• **Exercise aim**: Take the lines below from the one with "Screen dimensions: 589x392" through the one with "Screen dimensions: 2090x1143" and retype them exactly. Include nothing else, and no pictures.

***** The records

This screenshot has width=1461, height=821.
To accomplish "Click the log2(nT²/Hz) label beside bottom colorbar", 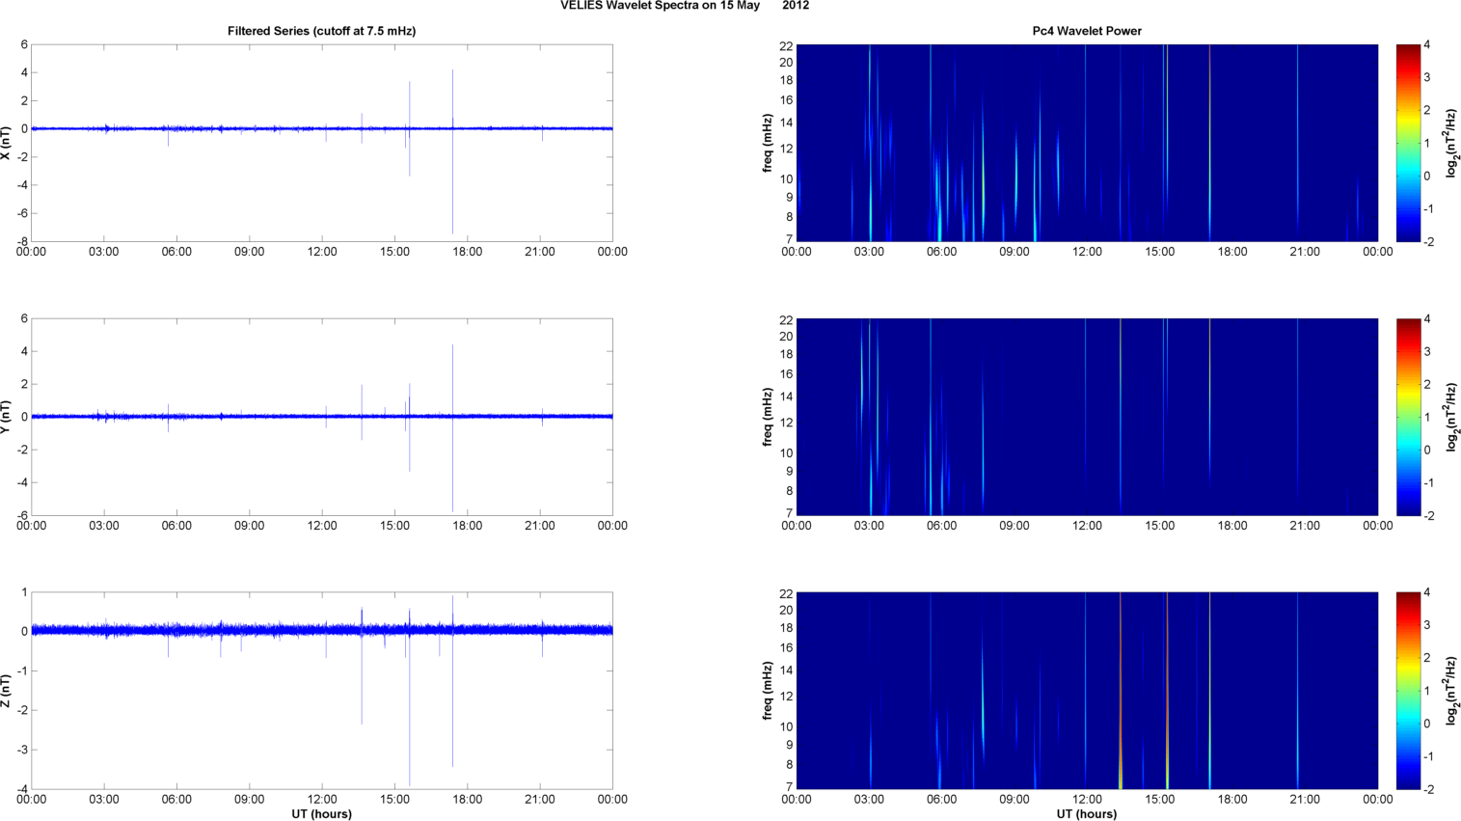I will point(1451,691).
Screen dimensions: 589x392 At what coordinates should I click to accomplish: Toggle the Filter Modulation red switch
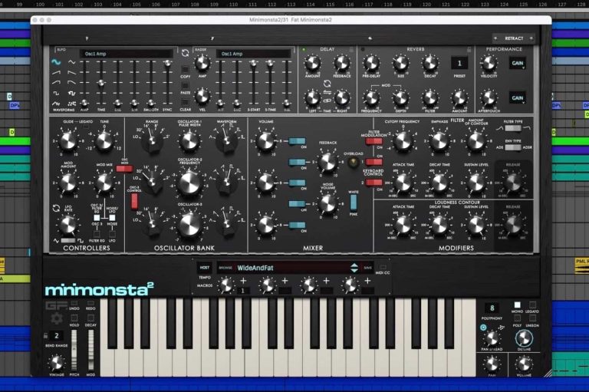click(374, 141)
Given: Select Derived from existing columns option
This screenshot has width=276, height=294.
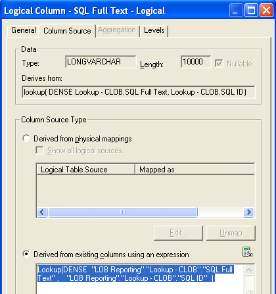Looking at the screenshot, I should pos(26,254).
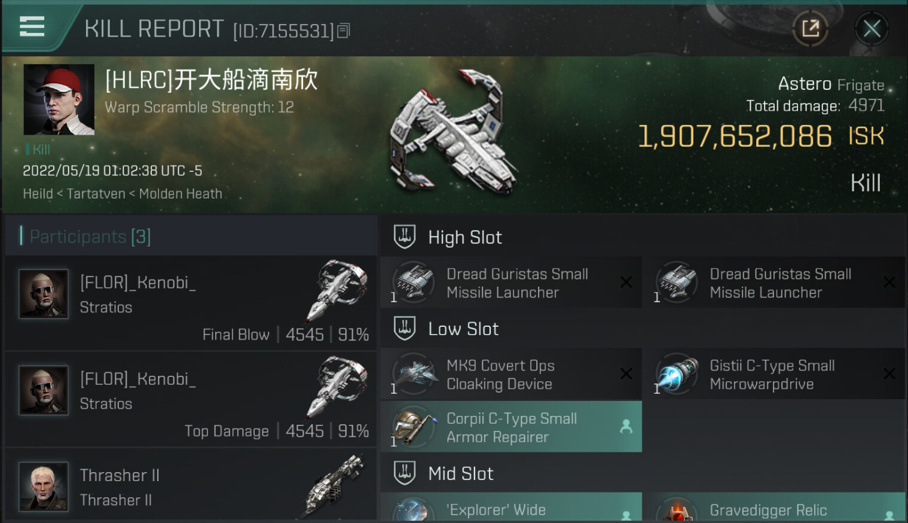Click the Thrasher II ship icon
The width and height of the screenshot is (908, 523).
pos(336,485)
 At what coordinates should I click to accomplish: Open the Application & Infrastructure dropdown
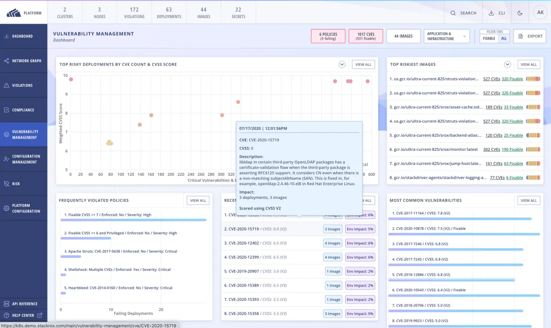pos(446,36)
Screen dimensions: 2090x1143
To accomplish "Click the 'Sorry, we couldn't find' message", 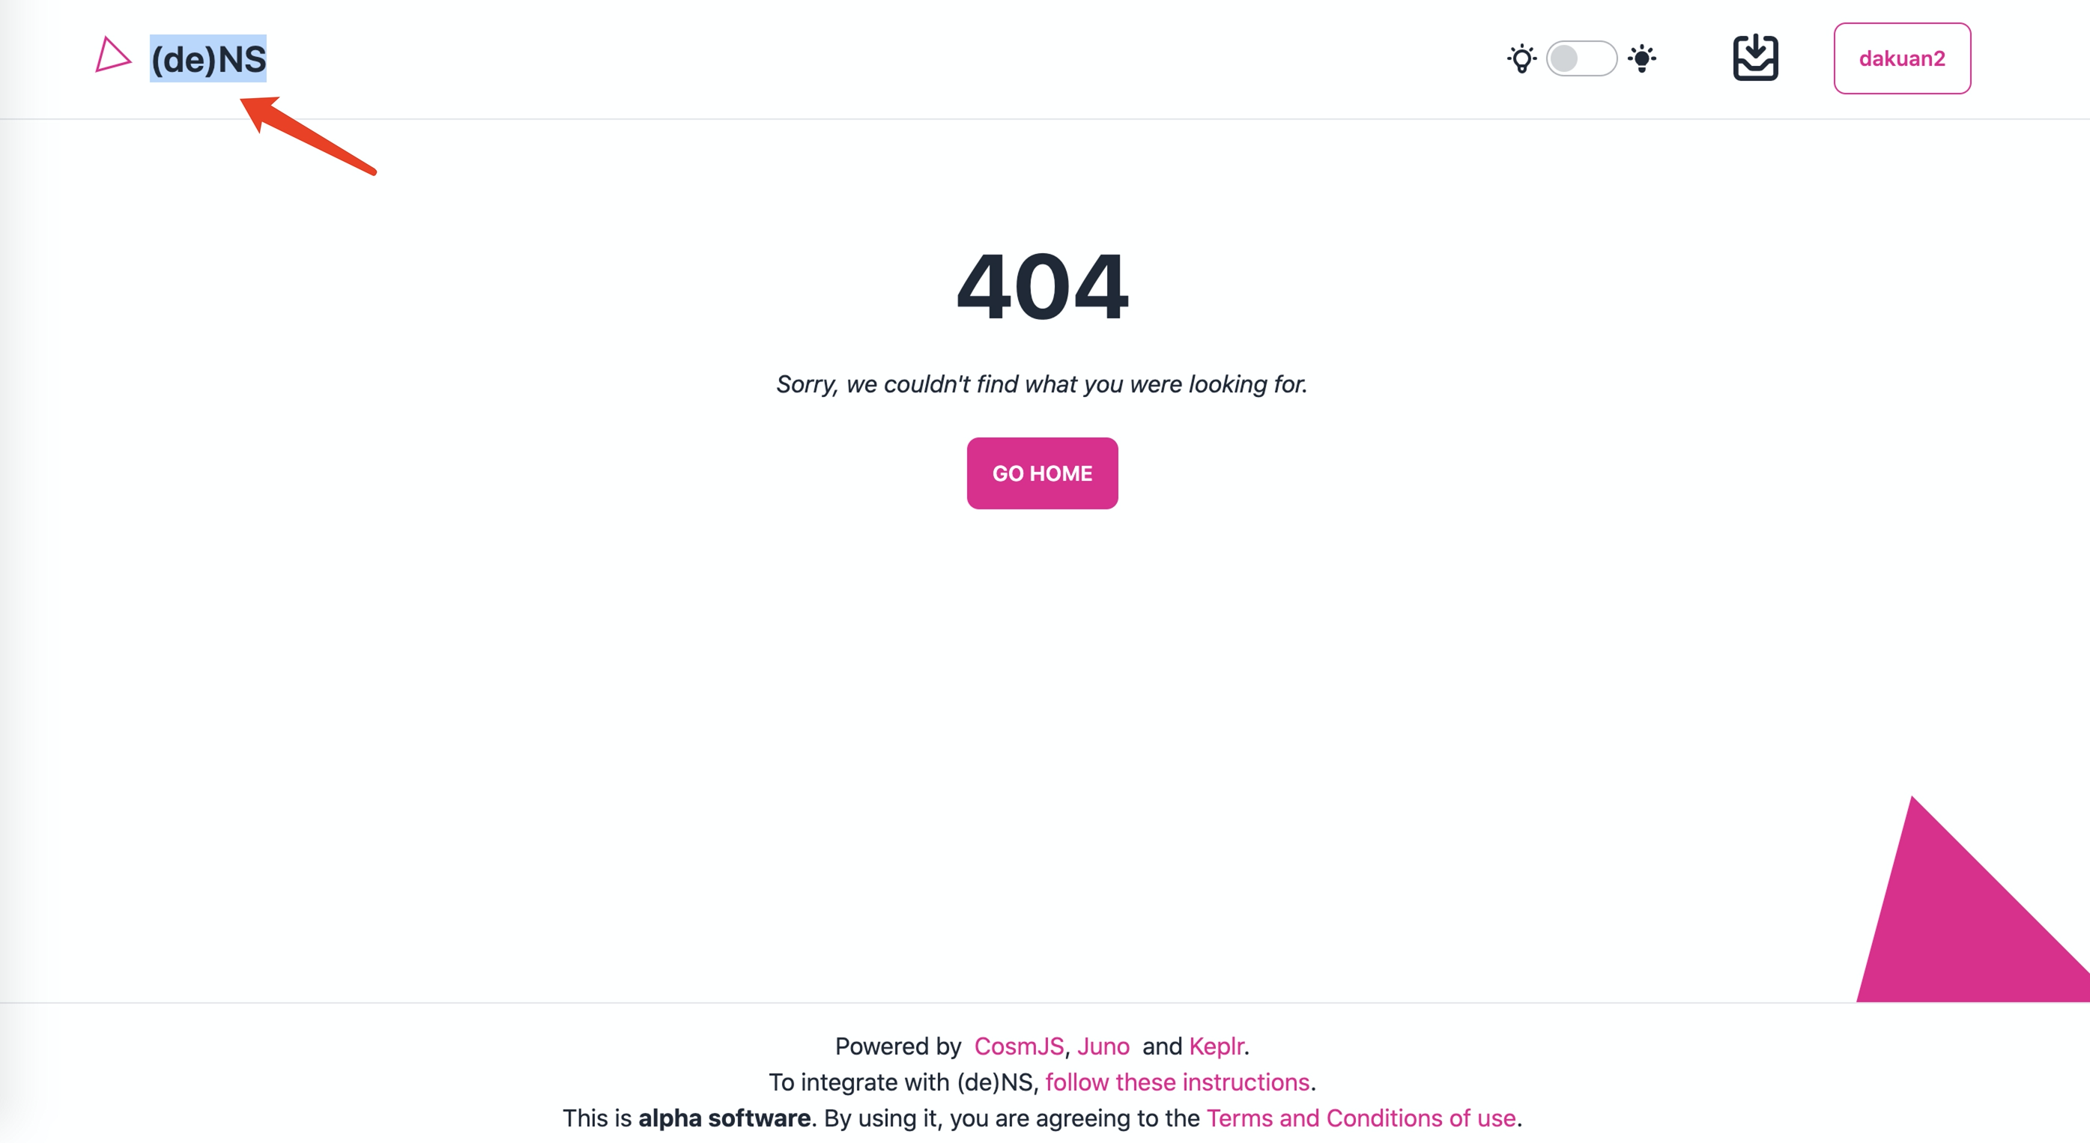I will (x=1042, y=384).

**********

• **Answer to this exercise**:
Screen dimensions: 589x392 At what coordinates should I click to accomplish: Toggle the Filter Modulation red switch
click(374, 141)
Given: Select Derived from existing columns option
This screenshot has width=276, height=294.
Looking at the screenshot, I should pos(26,254).
Click the Thrasher II ship icon
The width and height of the screenshot is (908, 523).
pos(336,485)
 At what coordinates should I click to accomplish: Open the Application & Infrastructure dropdown
pos(446,36)
Screen dimensions: 2090x1143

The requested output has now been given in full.